Practical Guide to GDPR Compliance

Specific steps for do-it-yourself GDPR compliance.

Website

Start with the website. Your business needs to at least look compliant. Check the following:

  • If your website uses cookies, then it should show a cookie dialog. You know what they are as you have already closed many of those dialogs. Your website platform or partner knows how to enable a simple cookie dialog.
  • Ask PrivacyDocs AI chatbot to generate a standard website privacy policy. It will cover the website, not the rest of your business. You can adopt a well-written policy found on the Web, or just ask PrivacyDocs AI chatbot to generate one given the records that are entered. A compliant policy should fit two pages and talk about two-three processing activities (placing cookies, providing the website, storing access logs, potentially processing feedback forms).

Check your website for third parties, such as Google Analytics, marketing software, embedded video, etc. Many websites use other websites, passing your visitors' data to other companies.

Inventory

Next, you need to build an inventory of processing activities (so-called records of processing activities). GDPR is built around the processing activities, each of which needs to be described.

The website activities are a good start. Take the demo records provided with PrivacyDocs and adapt them to fit your specifics.

Fill in each record in PrivacyDocs. That may include the following:

  • Understanding which systems are involved in conducting a processing.
  • Finding out which companies are providing these systems and are involved, checking the existence of the data processing contracts with these companies.
  • Determining data retention periods.
  • Discovering the data sharing paths.
  • Reviewing the information provided to individuals (texts that appear on the website, website privacy policy, internal privacy policies, contracts with your clients).

Some records would require assessments to be conducted (typically, Legitimate Interest Assessment or a Data Protection Impact Assessment). You can consult the sample assessments provided with PrivacyDocs. You may also reach out to the PrivacyDocs GDPR consultancy service. These assessments are not too numerous (you may expect needing just a few) but they require examining your processes from a special angle. They are often best done by external consultants.

Privacy Policies

Privacy policies are not a place where you give a summary of the GDPR and talk about its principles, but where you clarify specific details about the processing activities that you conduct. The privacy policy should tell your employees how to process personal data, but also inform them about how their data is processed.

Requests

Prepare your company for handling the so-called Data Subject Requests (DSRs): usually, email requests submitted by anyone to your company.

  • Set up an email address as the preferred intake point, mention it in your privacy policies and on the website.
  • This email would usually lead to you or to someone managing legal requests.
  • Ensure that the incoming requests are first assessed from the legal perspective, as most may not be legally grounded.
  • Ensure that any action taken as a result of

Breaches

Explain to everyone in your company what a breach is and set up a mechanism to report them.

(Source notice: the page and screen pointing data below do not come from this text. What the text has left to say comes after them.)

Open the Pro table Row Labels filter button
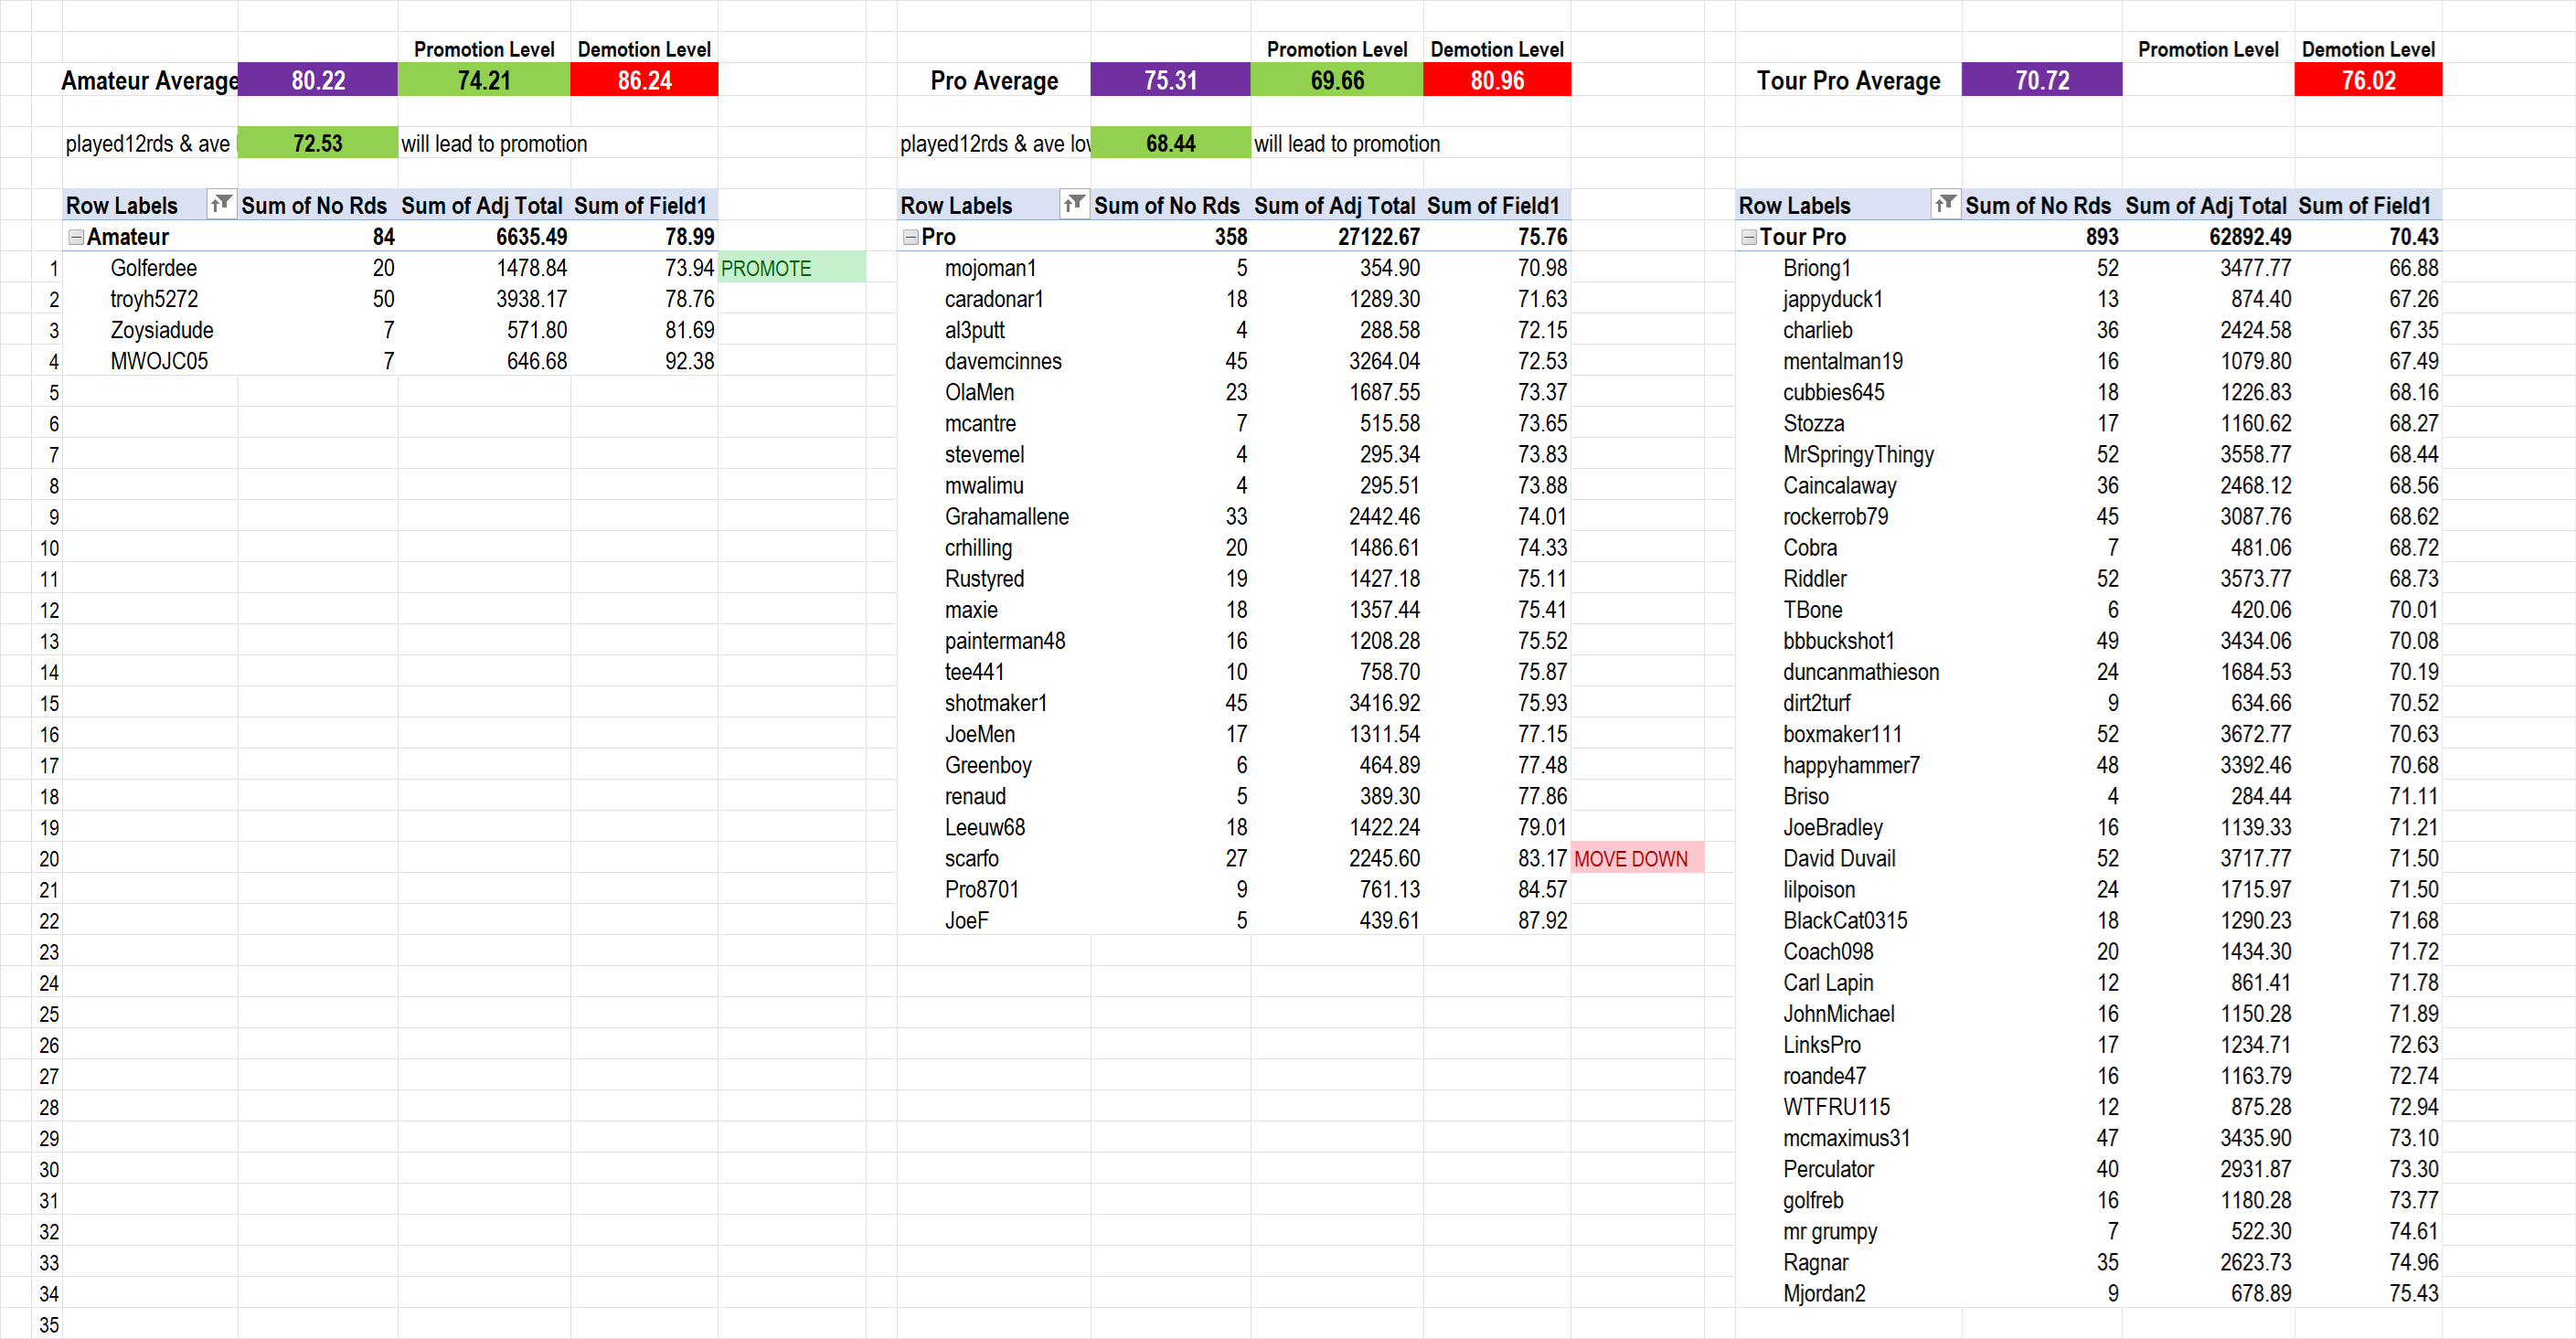This screenshot has width=2576, height=1339. [1074, 205]
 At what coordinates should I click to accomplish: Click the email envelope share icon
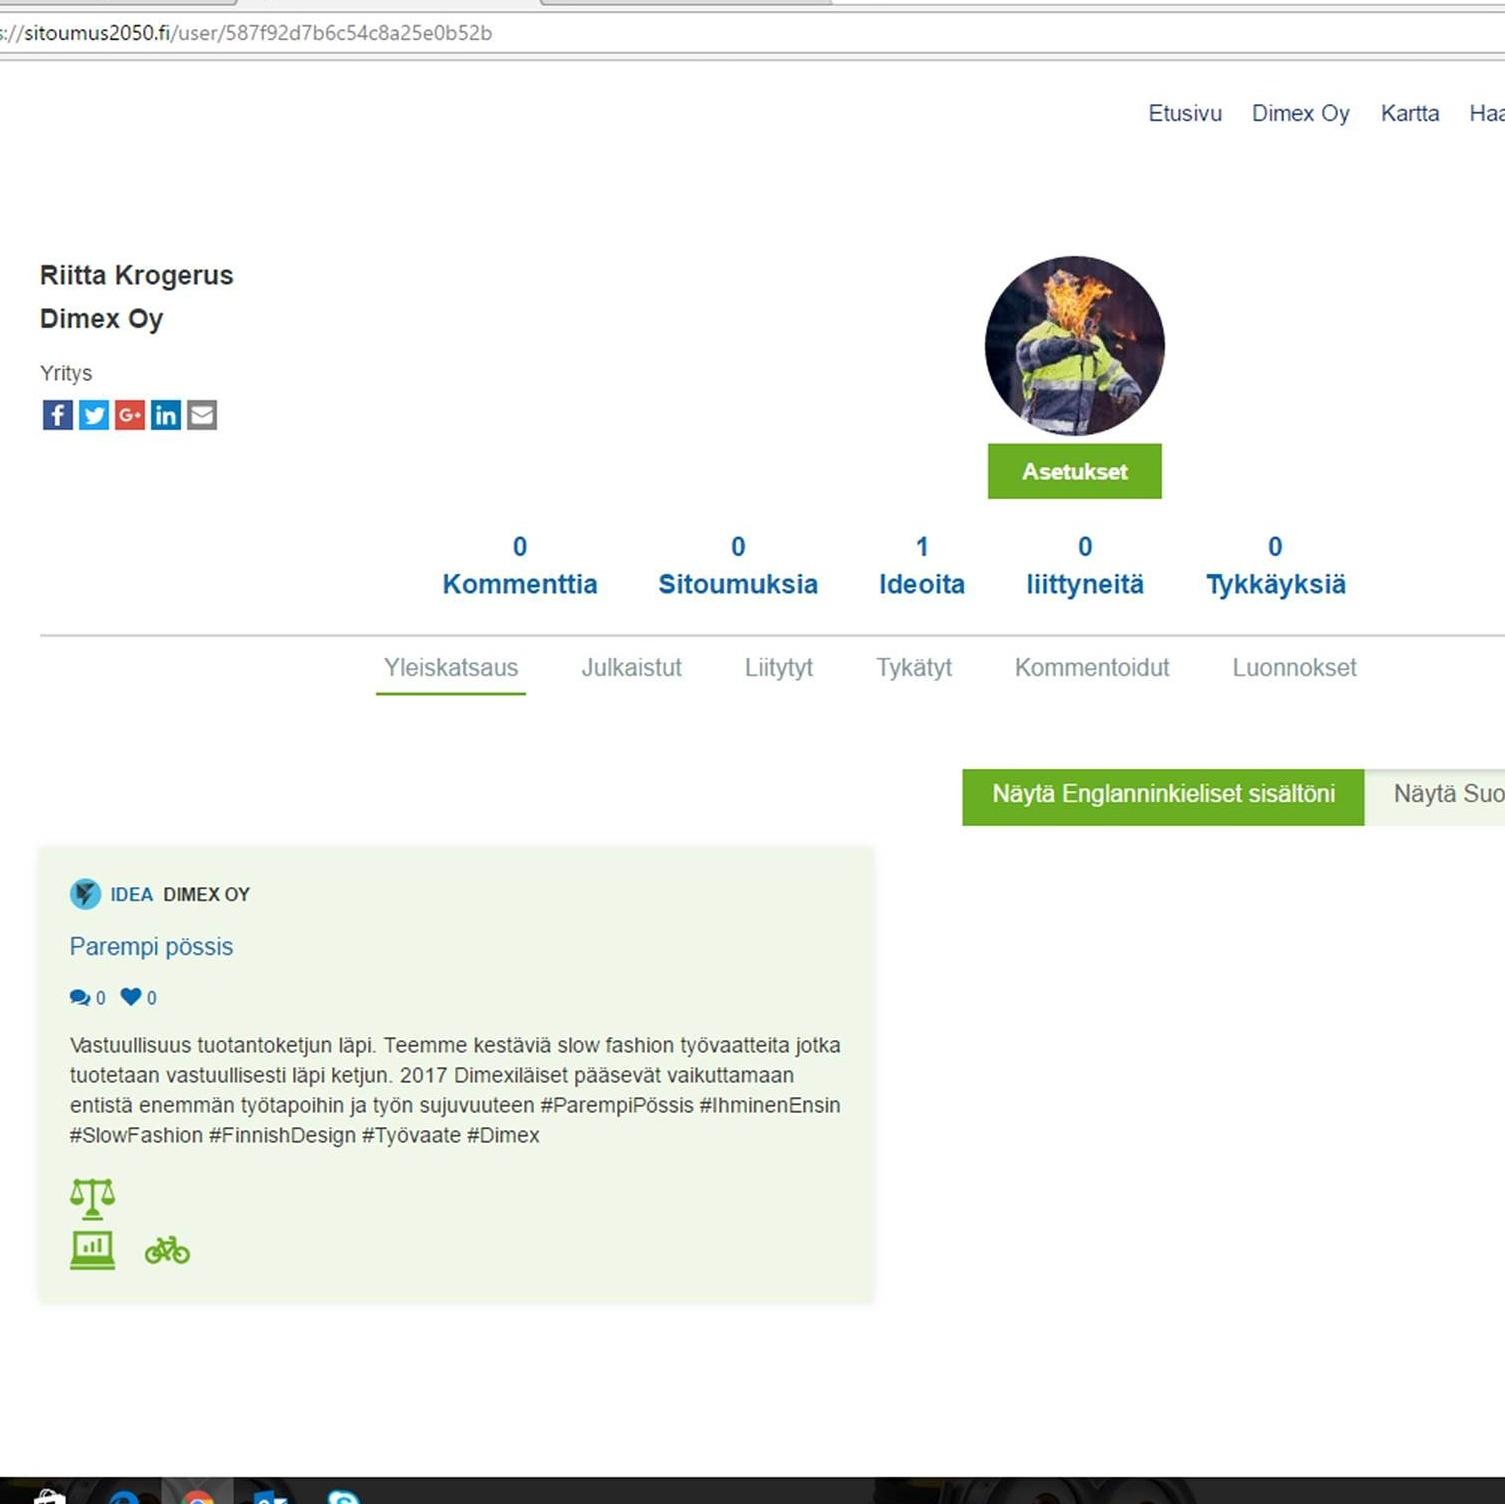[x=202, y=414]
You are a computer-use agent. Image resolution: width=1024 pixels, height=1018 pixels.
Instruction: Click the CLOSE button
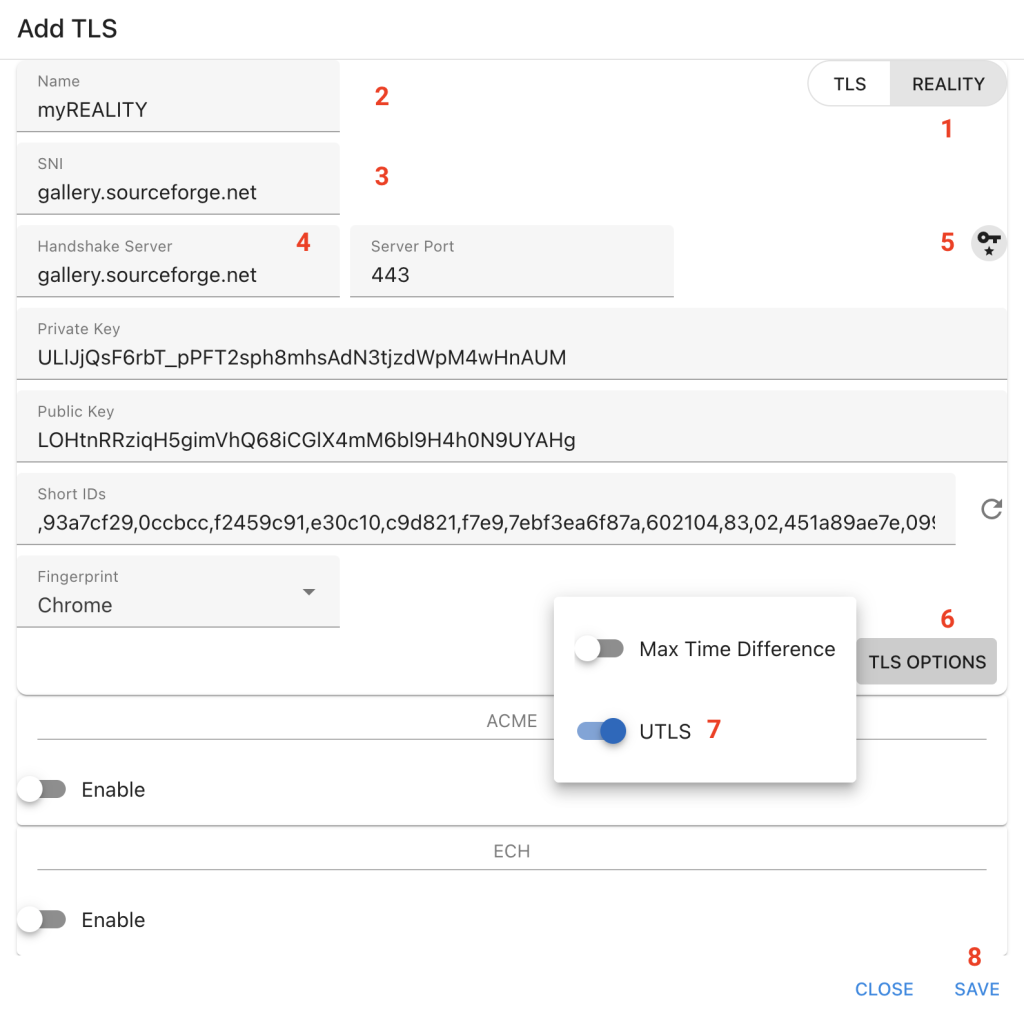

It is more of a social process. From the technical side, PrivacyDocs supports it with the Breach registry and templates for compulsory breach assessments to be conducted by the company.

Training

You need to train your employees about GDPR. There are many free basic courses available. A half-hour course may be sufficient for most employees, with just a few needing more in-depth knowledge. You can have a privacy Friday evening and watch a course video together, or request a short training from the PrivacyDocs consultancy service.

It is important to register the fact of training in PrivacyDocs to have it as evidence of compliance.

Risks

You would probably not get it all fully done. Some contracts would not be there, some systems or processes would need to be updated, etc. These are all compliance gaps forming risks of non-compliance. Most companies have quite a list of compliance gaps and risks that they bear. You need to register these risks in PrivacyDocs.

The most important thing here is to periodically review these risks and keep working on risk mitigation. Ignoring a risk is not compliant. But registering and assessing a risk, together with managing and performing some risk mitigation measures, may make your company compliant even if the risk is not immediately eliminated.

Reviews

You need to periodically review the processes that are not expected to change, and choosing an annual review is often defensible. Set up a GDPR review for the next year in your agenda. Processes that are due or past due are marked in PrivacyDocs to be visible.